Asia's most powerful typhoon this year, Yagi brought gales and heavy rain as it moved westwards after landfall on Saturday, collapsing a bridge this week while scythed through provinces along the Red River, the area's largest.
"This is the worst flood I have seen in 30 years," Hanoi resident Tran Le Quyen, 42, told Reuters, adding that she had to move furniture from her flooded home to higher ground.
"It was dry yesterday morning. Now the entire street is flooded. We couldn't sleep last night."
The typhoon and subsequent landslides and floods have killed 152 people, while 140 were missing, the government estimated.
Some schools in Hanoi have told students to stay home for the rest of the week, while thousands of residents of low-lying areas have been evacuated, government and state media said.

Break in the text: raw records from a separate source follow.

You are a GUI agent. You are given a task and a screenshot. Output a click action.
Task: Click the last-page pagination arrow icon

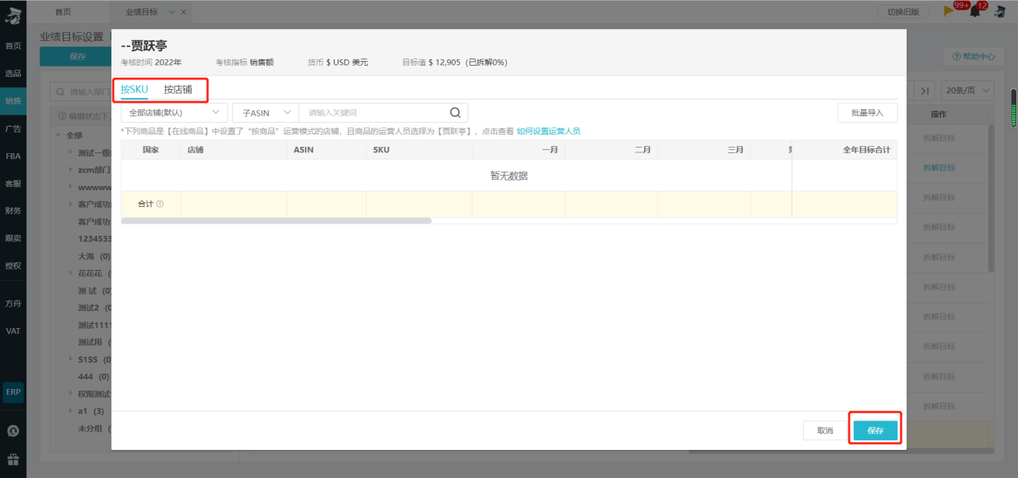[x=924, y=91]
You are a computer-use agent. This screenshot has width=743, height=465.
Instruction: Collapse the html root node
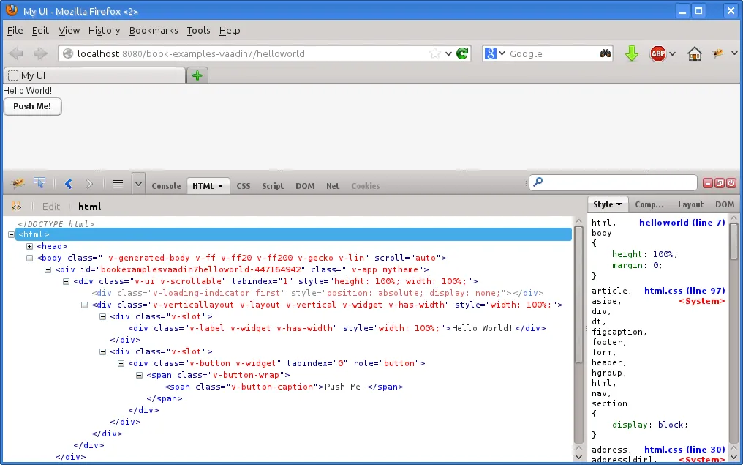pyautogui.click(x=10, y=234)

"My home is now part of the river," said Nguyen Van Hung, 56, who lives in a neighbourhood on the banks of the Red River.
Nearer the city centre, charity Blue Dragon Children's Foundation had to evacuate its office on Tuesday, after authorities warned of flood risks.
"People were moving frantically, moving their motorbikes, relocating items," said spokesperson Carlota Torres Lliro, expressing concern for dozens of children and families living in slum areas and makeshift houses by the river.
BLOW TO FACTORIES
Yagi wreaked havoc on many of factories and flooded warehouses in coastal export-oriented industrial hubs east of Hanoi, forcing closures, with some only expected to resume full operations after weeks, executives said.
The disruptions threaten global supply chains as Vietnam hosts large operations of multinationals that ship mostly to the United States, Europe and other developed nations.
Elsewhere, in provinces north of the capital, landslides triggered by heavy floods killed dozens.
"My house's first floor is completely under the water," said Nguyen Duc Tam, a 40-year-old resident of Thai Nguyen, a city about 60km from Hanoi.
"Now we have no fresh water and electricity," he added.
Among the factories housed on the outskirts of the city, which has a population of about 400,000, is a large facility for Samsung Electronics.
From Vietnam, the South Korean company ships about half of its smartphones worldwide.
There were no signs of flooding at the facility on Wednesday, a Reuters witness said.
"For more than 20 years that I've lived here, I've never seen such historic flooding," said Hoang Hai Luan, 30. "My properties and possibly those of many others are completely lost."